DATA UNDER STUDY:
******

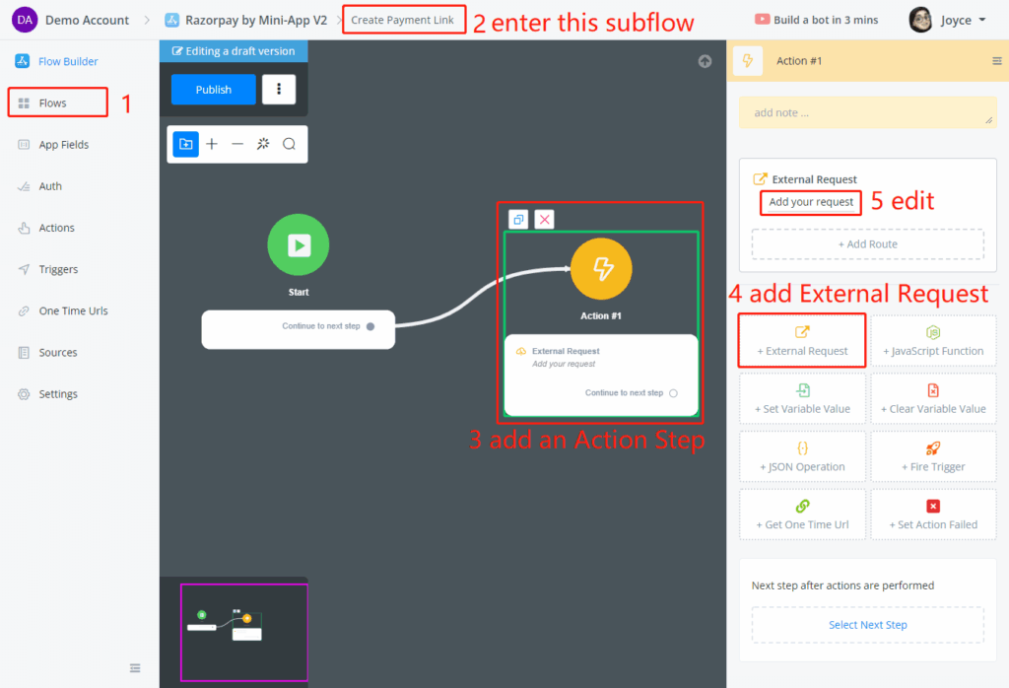Add a JavaScript Function action
The width and height of the screenshot is (1009, 688).
932,341
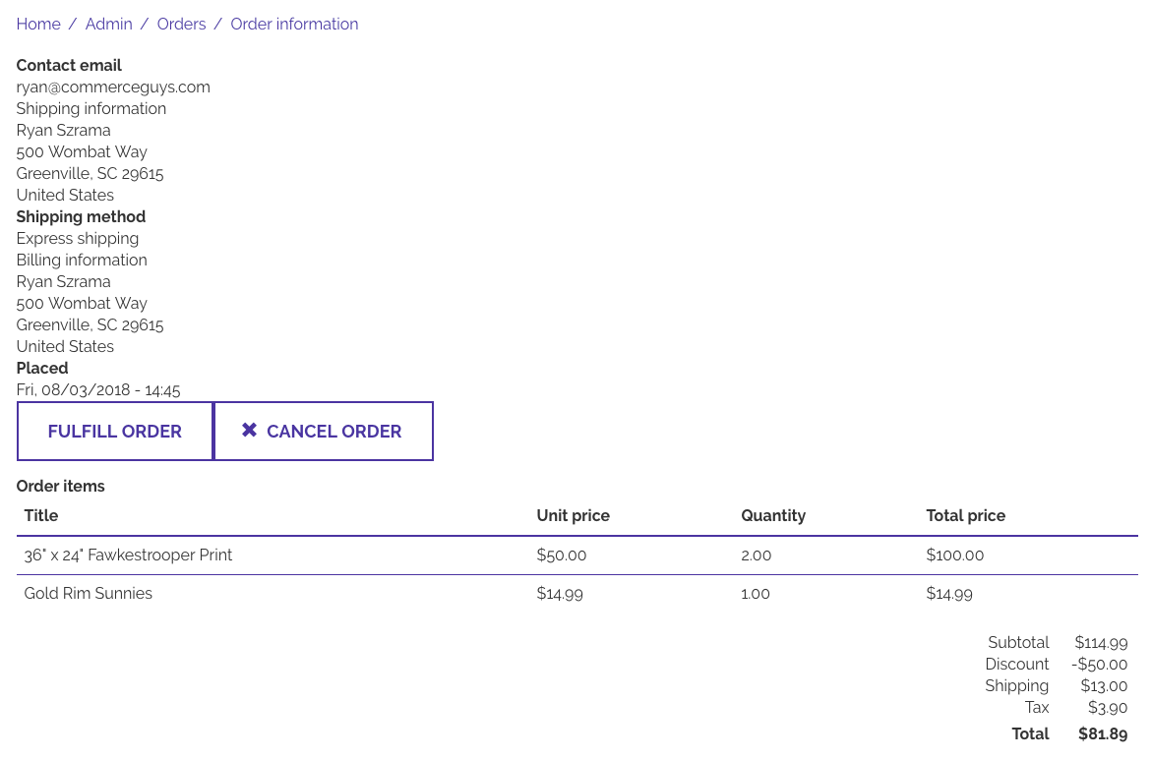Click the Express shipping method text

[77, 238]
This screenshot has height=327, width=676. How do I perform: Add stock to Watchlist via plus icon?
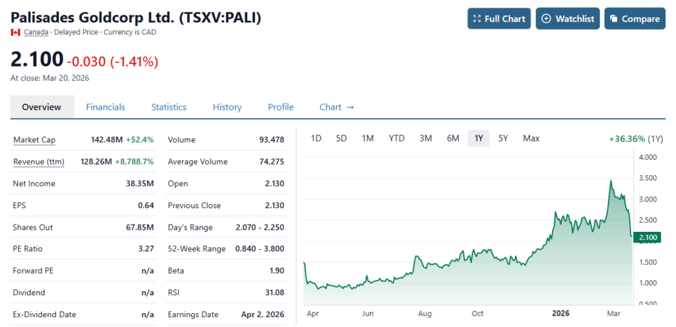[x=546, y=18]
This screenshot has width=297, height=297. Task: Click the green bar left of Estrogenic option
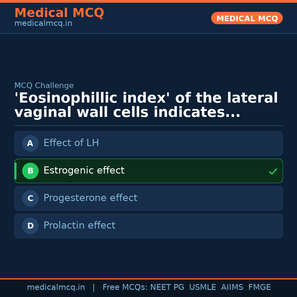(x=15, y=171)
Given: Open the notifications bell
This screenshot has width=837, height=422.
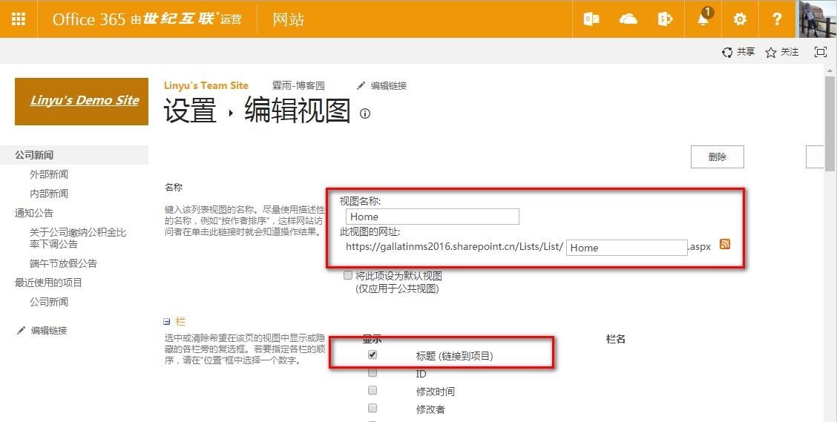Looking at the screenshot, I should (x=703, y=19).
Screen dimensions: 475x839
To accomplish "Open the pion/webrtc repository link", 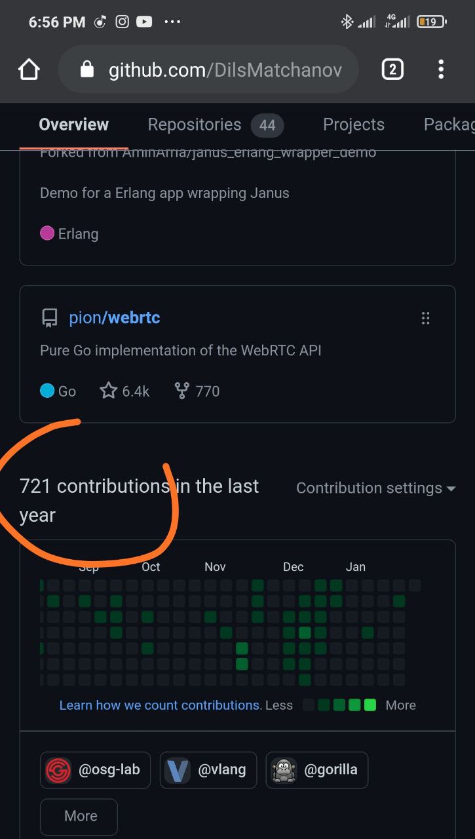I will tap(115, 318).
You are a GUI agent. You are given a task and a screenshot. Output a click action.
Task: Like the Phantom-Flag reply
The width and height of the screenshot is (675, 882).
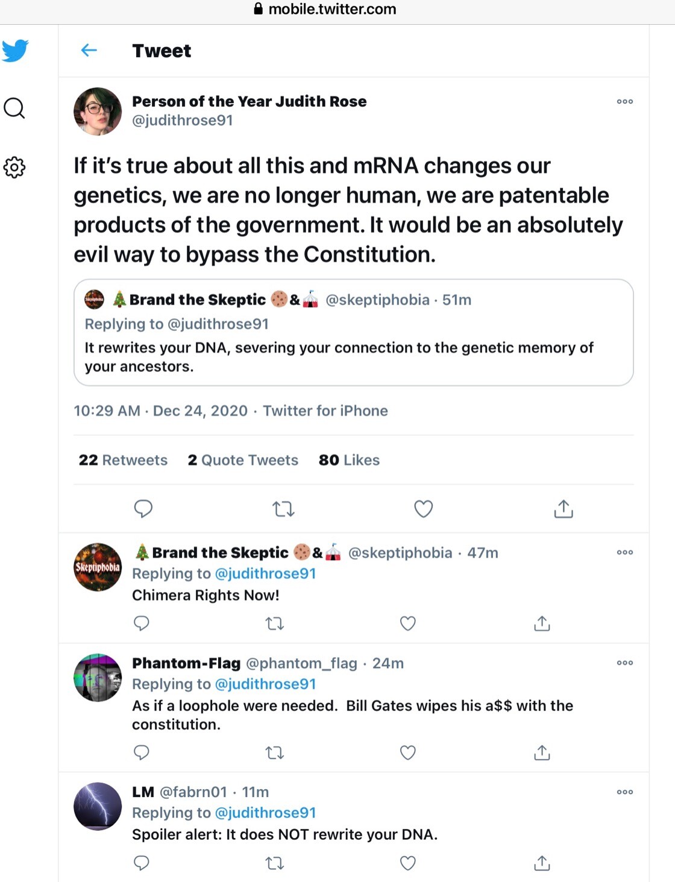click(x=408, y=752)
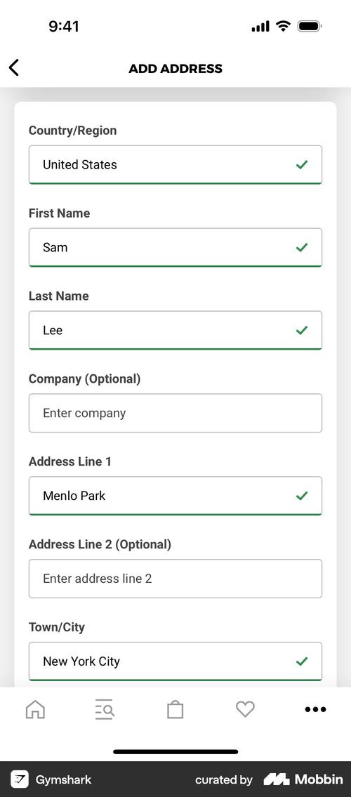Tap the Gymshark logo icon

[20, 779]
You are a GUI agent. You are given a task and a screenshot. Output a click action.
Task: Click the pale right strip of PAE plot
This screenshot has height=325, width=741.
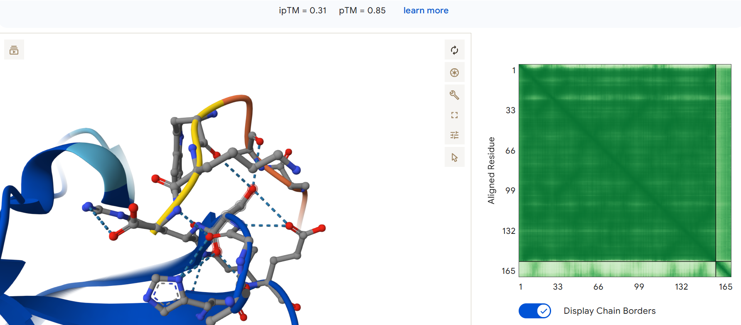[x=724, y=163]
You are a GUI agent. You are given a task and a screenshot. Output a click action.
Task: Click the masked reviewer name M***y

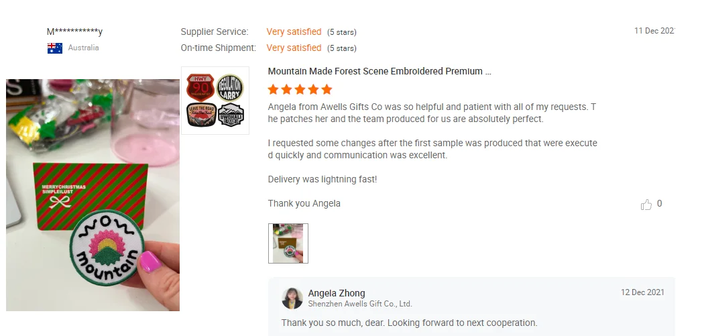pos(74,32)

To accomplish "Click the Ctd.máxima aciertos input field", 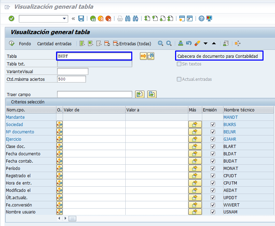I will (71, 79).
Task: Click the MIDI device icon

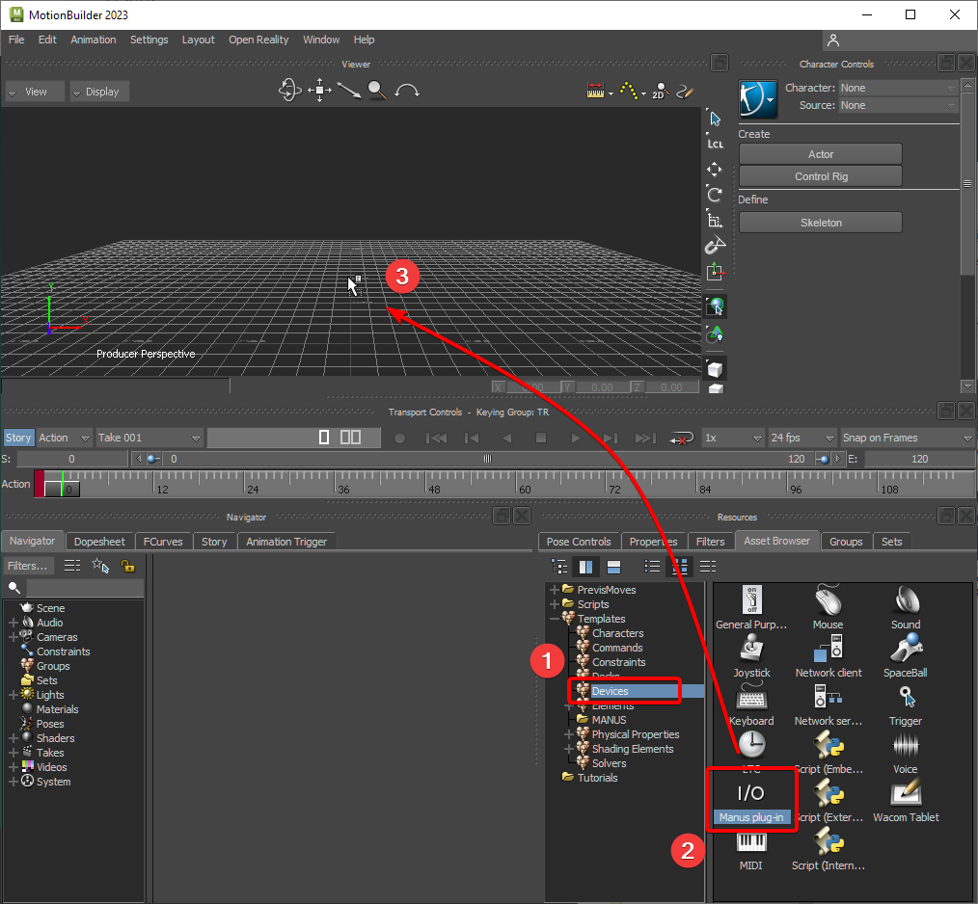Action: point(750,841)
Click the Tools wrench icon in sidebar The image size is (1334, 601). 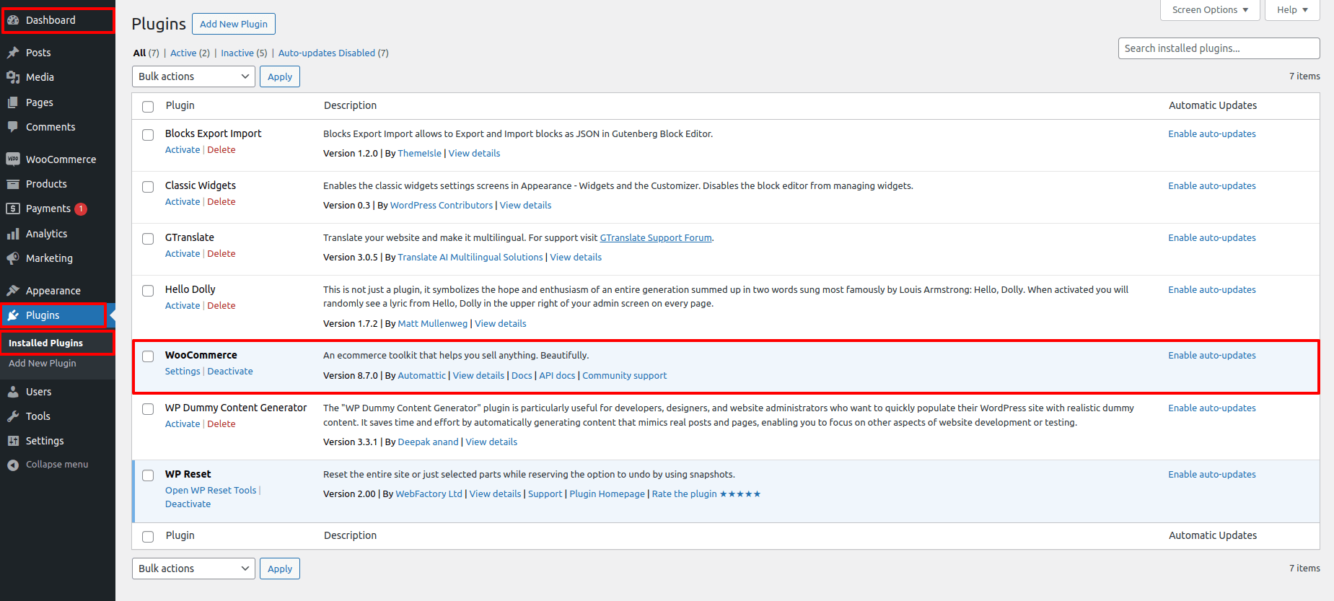(x=13, y=416)
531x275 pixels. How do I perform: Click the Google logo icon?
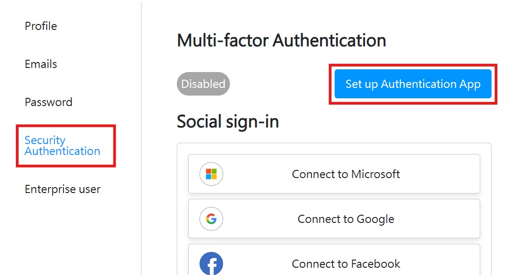pos(211,219)
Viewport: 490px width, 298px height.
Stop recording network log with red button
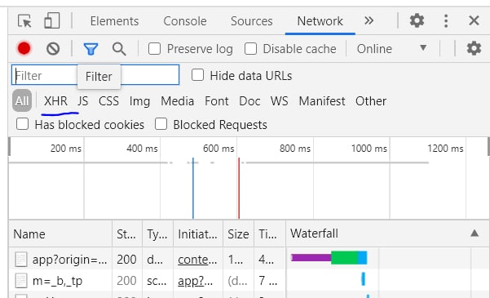point(24,49)
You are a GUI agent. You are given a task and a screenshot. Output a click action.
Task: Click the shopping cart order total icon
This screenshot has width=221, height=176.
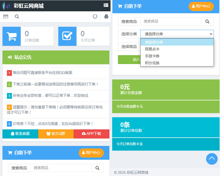(12, 36)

******

TASK: Please output the lines from the line that contains "Viewport: 490px width, 298px height." through the end of the records, both ends included, exactly and with no pictures.

EXPECTED OUTPUT:
Viewport: 490px width, 298px height.
Stop recording network log with red button
point(24,49)
You are a GUI agent. You are given a task and a screenshot. Output a click action.
Task: Click the shopping cart order total icon
This screenshot has width=221, height=176.
(12, 36)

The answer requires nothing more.